Затем жандармы вывели нас всех из казармы и сначала, как сельдей в бочку, набили в специальный трамвай из нескольких вагонов, потом, привезя к Дунаю, посадили на судно, а когда мы через некоторое время высадились, повели куда-то пешком; так, собственно, я и оказался на кирпичном заводе; точнее (об этом я услышал уже на месте): на кирпичном заводе в Будакаласе.
В тот день, когда мы записались на работу в Германию, я узнал еще много всего о предстоящей поездке. Люди с повязками Еврейского совета – там их тоже было много – охотно отвечали на любые наши вопросы. В первую очередь в Германию требовались мужчины помоложе, предприимчивые, одинокие. Но тех, кто интересовался, они, я сам слышал, успокаивали: мол, не волнуйтесь, там найдется место и женщинам, и малышам, и пожилым; к тому же отправляющиеся в путь могут взять с собой все свои пожитки. Самый главный вопрос, по их мнению, был не в этом; главное – удастся ли нам все уладить между собой, по-человечески, по взаимному согласию, или мы будем дожидаться, пока жандармы сами за нас решат? Дело в том, что, как нам объяснили, нужное количество людей для отправки, так или этак, должно быть набрано, а если количество это не наберется, жандармы проведут отбор, как они сами понимают; короче говоря, большинство наших, и я в том числе, находили, что первый вариант, само собой, нам все-таки больше подходит.

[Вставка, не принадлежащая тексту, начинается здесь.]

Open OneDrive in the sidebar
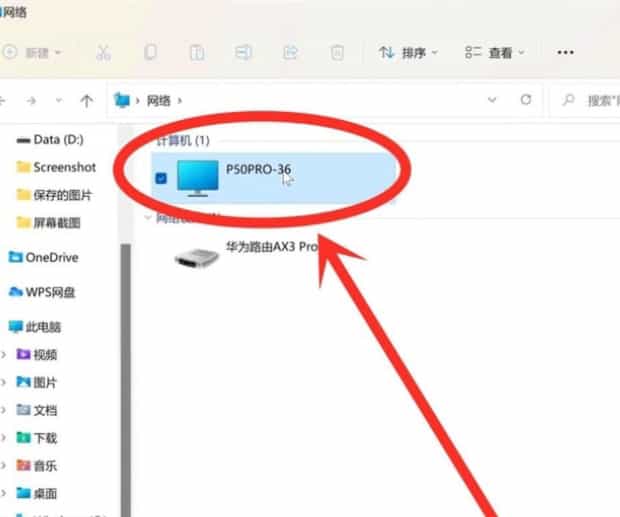Image resolution: width=620 pixels, height=517 pixels. [x=50, y=257]

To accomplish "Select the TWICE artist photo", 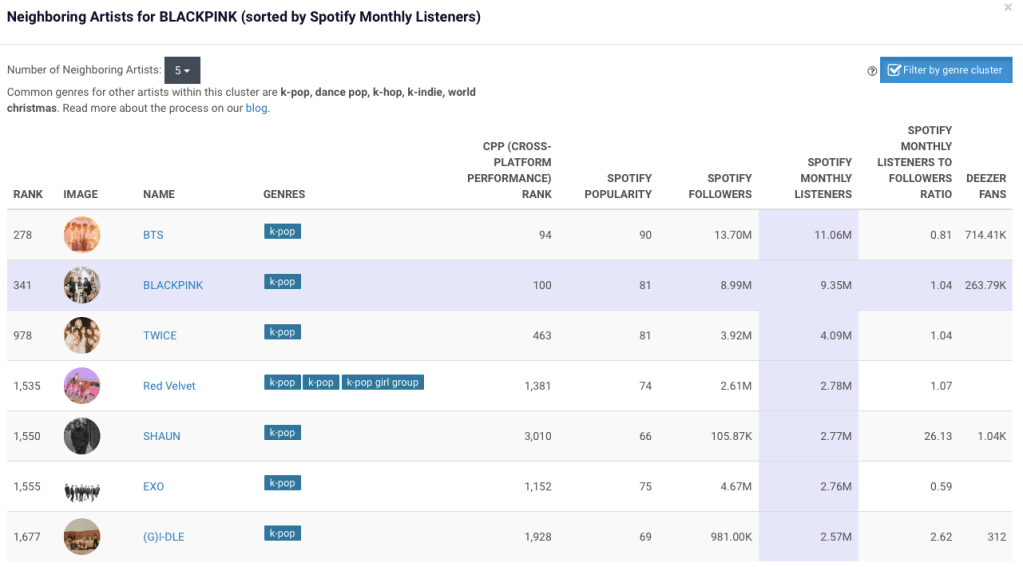I will [x=82, y=335].
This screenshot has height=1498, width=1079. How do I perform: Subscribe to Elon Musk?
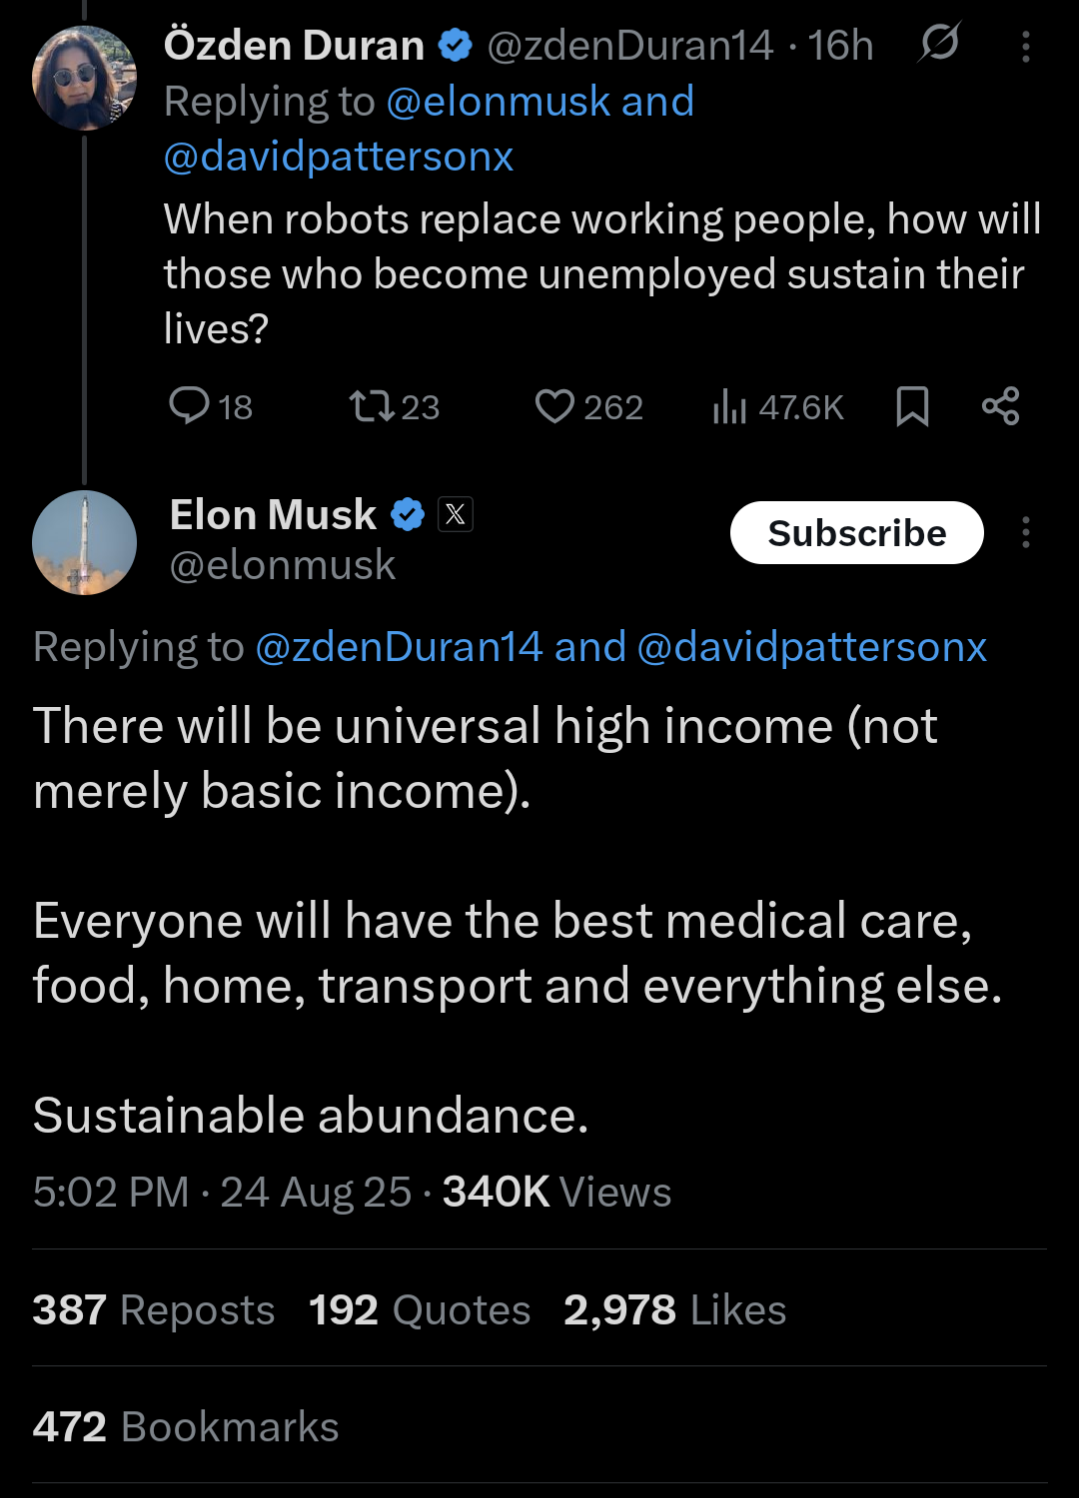(x=856, y=533)
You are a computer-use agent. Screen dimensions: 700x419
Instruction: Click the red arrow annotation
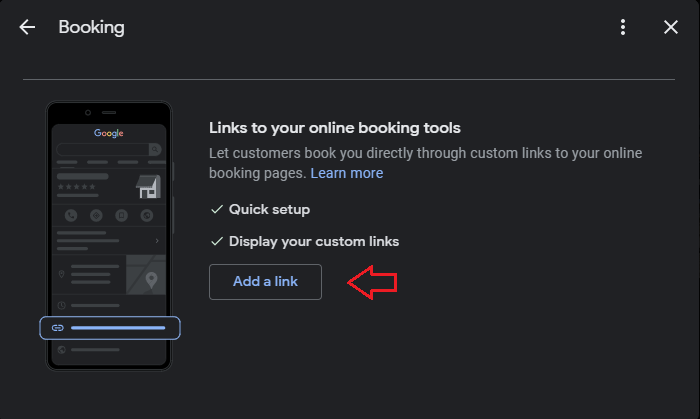372,282
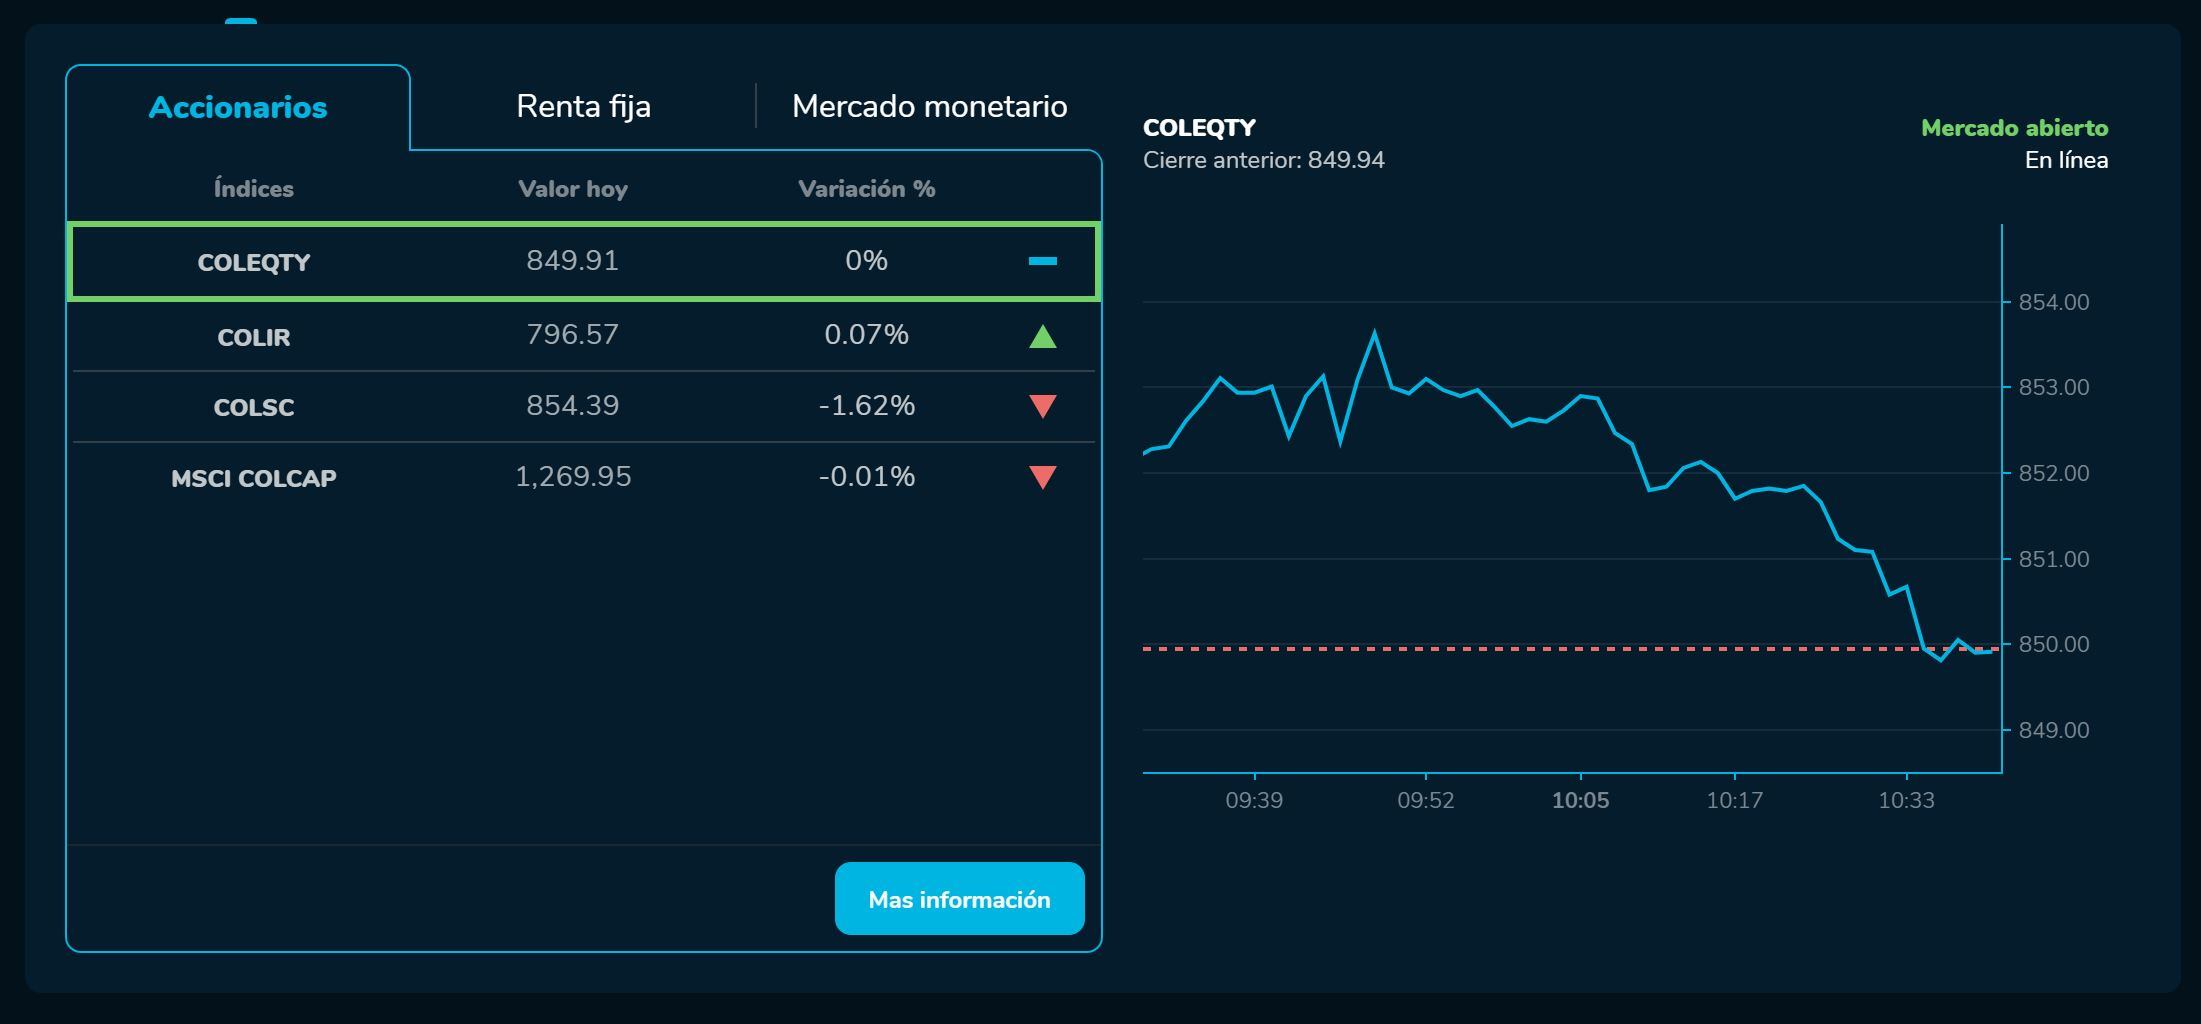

Самые разные мнения слышал я и относительно немцев. Многие – причем в основном это были люди немолодые, имевшие за плечами кое-какой жизненный опыт – говорили, что немцы, как бы там они ни относились к евреям, все же, в общем и целом, люди чистоплотные, честные, работящие, любящие порядок и точность и что, встречая эти качества у других, они и других способны уважать; действительно, примерно такие же представления были до сих пор о немцах и у меня; кроме того, я надеялся, что, когда мы туда попадем, мне наверняка пригодится то, что в гимназии я, пускай недолго, учил немецкий язык. Однако больше всего меня радовала сама возможность работать; благодаря этому, как я надеялся, моя жизнь наконец обретет размеренность и упорядоченность, я буду занят полезным делом, у меня появятся новые впечатления, а иногда, конечно, и поводы пошутить, посмеяться; одним словом, я буду вести более разумный, чем до сих пор, и более отвечающий моим вкусам образ жизни, что нам и обещали и о чем мы с ребятами, само собой, много говорили; наряду со всем этим у меня мелькала мысль, что, если все пойдет как надо, то я и мир смогу немножко увидеть. А когда я вспоминал некоторые события последних дней: общение с жандармами, особенно их отношение к моему удостоверению, и вообще все, что со мной происходило, – то, честно говоря, даже любовь к родине не очень-то меня удерживала, если уж говорить и об этом чувстве.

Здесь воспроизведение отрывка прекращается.